Как известно, вторая серия фильма, завершенная буквально через несколько месяцев, в 1946 г., внезапно была разгромлена Сталиным, а фильм остановлен навсегда. Еще за несколько месяцев до этого (май 1946 г.), после закрытого просмотра фильма, А. Довженко сказал Вс. Вишневскому: «Странно, Всеволод… или Эйзенштейн наивен, или… не знаю. Но такой фильм о такой России, Кремле – был бы невероятной агитацией против нас. И этот заключительный монолог о праве царей на внеморальность… – Грозный говорит в объектив от автора…»[562]
По рассказам, Сталин едва дождался окончания фильма и сразу высказал все свое возмущение. Оно выражалось в двух словах: «Омерзительная штука!» Еще не зная о решении, но предчувствуя его, Эйзенштейн перенес первый инфаркт. Вскоре постановлением ЦК ВКП(б) «О кинофильме «Большая жизнь» от 9 августа 1946 г. кинофильм «Иван Грозный» (вторая серия) фактически был запрещен к показу. Вот наиболее достоверная оценка вождя, изложенная им на заседании Оргбюро ЦК ВКП(б): «Или другой фильм – «Иван Грозный» Эйзенштейна, вторая серия. Не знаю, видел ли кто его, я смотрел, – омерзительная штука! Человек совершенно отвлекся от истории. Изобразил опричников как последних паршивцев, дегенератов, что-то вроде американского Ку-Клукс-Клана. Эйзенштейн не понял того, что войска опричнины были прогрессивными войсками, на которые опирался Иван Грозный, чтобы собрать Россию в одно централизованное государство, против феодальных князей, которые хотели раздробить и ослабить его. У Эйзенштейна старое отношение к опричнине. Отношение старых историков к опричнине было грубо отрицательным, потому что репрессии Грозного они расценивали, как репрессии Николая Второго, и совершенно отвлекались от исторической обстановки, в которой это происходило. (Вождь не был в курсе дела, хотя и мнил себя знатоком истории, что резко отрицательно относились к Грозному князь Щербатов, конец XVIII в., царствование Екатерины II, и Н. Карамзин, первая половина XIX в., царствование Александра IИзучение требует терпения, а у некоторых постановщиков не хватает терпения и поэтому они соединяют все воедино и преподносят фильм: вот вам, «глотайте», – тем более что на нем марка Эйзенштейна. Как же научить людей относиться добросовестно к своим обязанностям и к интересам зрителей и государства? Ведь мы хотим воспитывать молодежь на правде, а не на том, чтобы искажать правду»[563]

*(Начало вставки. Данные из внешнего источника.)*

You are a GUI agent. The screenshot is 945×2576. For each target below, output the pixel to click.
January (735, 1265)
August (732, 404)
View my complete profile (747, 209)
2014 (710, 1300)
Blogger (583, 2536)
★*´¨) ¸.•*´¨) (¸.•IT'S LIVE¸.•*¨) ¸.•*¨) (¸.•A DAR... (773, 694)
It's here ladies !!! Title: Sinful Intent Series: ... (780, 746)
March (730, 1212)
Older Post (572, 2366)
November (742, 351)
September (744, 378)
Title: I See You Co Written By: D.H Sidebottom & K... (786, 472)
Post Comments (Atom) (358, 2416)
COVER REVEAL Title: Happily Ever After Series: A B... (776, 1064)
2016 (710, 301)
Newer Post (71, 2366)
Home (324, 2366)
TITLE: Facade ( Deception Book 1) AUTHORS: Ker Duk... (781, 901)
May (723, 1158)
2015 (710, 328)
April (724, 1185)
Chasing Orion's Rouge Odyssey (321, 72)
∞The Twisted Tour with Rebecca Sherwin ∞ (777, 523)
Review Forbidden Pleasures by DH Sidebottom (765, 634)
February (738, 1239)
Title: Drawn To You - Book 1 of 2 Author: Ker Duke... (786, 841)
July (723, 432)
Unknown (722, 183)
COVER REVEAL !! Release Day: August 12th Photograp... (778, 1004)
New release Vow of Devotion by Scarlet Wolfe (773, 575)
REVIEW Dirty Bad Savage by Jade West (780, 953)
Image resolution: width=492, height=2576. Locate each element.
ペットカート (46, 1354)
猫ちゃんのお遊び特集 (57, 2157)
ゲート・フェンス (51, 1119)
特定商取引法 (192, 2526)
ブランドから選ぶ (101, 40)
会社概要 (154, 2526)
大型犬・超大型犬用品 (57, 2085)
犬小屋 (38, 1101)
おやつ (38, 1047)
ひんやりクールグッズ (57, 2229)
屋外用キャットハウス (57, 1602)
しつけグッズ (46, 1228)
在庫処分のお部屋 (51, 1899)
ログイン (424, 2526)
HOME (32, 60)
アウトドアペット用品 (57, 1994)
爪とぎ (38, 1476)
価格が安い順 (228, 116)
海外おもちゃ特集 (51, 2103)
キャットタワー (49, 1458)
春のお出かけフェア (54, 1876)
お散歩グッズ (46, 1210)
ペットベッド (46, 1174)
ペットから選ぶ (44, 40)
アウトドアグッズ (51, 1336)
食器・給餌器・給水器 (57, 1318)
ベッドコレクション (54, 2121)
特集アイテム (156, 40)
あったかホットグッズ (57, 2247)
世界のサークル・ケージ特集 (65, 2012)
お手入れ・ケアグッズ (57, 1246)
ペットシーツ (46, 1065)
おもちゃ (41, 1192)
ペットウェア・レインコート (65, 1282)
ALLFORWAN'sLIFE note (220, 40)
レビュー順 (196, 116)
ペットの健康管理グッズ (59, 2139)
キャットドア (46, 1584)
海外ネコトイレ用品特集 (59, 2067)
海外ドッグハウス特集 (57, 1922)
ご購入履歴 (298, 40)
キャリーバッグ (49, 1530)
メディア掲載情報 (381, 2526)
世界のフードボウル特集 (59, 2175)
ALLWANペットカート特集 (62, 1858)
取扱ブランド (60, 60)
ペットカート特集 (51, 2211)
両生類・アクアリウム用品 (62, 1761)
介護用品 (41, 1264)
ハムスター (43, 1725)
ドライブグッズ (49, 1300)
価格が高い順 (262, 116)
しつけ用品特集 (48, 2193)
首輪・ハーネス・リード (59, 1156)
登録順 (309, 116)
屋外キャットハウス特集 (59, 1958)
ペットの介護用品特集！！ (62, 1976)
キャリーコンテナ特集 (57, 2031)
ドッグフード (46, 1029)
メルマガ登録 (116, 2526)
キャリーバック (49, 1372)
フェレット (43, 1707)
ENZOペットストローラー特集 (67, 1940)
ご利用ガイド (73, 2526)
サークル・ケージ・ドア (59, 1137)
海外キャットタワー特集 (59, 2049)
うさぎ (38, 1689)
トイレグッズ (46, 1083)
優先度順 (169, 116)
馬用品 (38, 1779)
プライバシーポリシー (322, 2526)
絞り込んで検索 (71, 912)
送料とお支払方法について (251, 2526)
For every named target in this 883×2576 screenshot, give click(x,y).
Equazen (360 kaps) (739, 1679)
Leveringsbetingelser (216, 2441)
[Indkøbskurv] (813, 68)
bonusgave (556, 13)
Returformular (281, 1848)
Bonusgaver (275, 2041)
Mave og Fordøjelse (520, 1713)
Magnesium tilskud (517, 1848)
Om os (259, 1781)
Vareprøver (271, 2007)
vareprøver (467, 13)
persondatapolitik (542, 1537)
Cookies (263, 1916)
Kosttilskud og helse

. А 4 сентября по Эйзенштейну был нанесен очередной, но как бы «закрытый» удар исподтишка. Постановление Оргбюро ЦК ВКП(б) называлось «О кинофильме «Большая жизнь», но в нем был фрагмент, прямо обвинявший режиссера в невежестве, в незнании истории: «Режиссер С. Эйзенштейн во второй серии фильма «Иван Грозный» обнаружил невежество в изображении исторических фактов, представив прогрессивное войско опричников Ивана Грозного в виде шайки дегенератов, наподобие американского Ку-Клукс-Клана, а Ивана Грозного, человека с сильной волей и характером, – слабохарактерным и безвольным, чем-то вроде Гамлета»[564]. Истина снизошла вождю, сочинившему собственный образ царя, навеянный давней книгой Виппера и справками, подготовленными Щербаковым на основании сталинских же высказываний и подработок историков. Великий вождь отхлестал Эйзенштейна так, как этого не посмел делать ни покойный враг Борис Шумяцкий, да и никто другой. Публично отхлестал его за незнание истории, его, прочитавшего сотни исторических сочинений, связавшего каждую сцену с историческим источником, придерживавшегося в трактовке образа царя указаниям партии (со слов Жданова). Сталин не понял мастера. Он считал его обычным исполнителем, а тот оказался настоящим художником. Не творцами, а «компоновщиками» фильмов называл своих кинорежиссёров вождь. По его мнению, они только «крутят камеру», следуя сценарию. Все предыдущие годы Сталин был убежден, что, контролируя сценарий, он контролирует будущий фильм. Сценарий второй серии не был изменен ни на йоту, но игра актеров, построение кадра, сокращение или растянутость звукозрительного ряда, освещенность, музыка, наконец, и т. д. меняли все смыслы и настроения и не могли быть запрограммированы сценарием. Режиссер сам по себе был свободным творцом, даже если сам же был автором сценария. Так или иначе, но, похоже, Сталин почувствовал себя одураченным.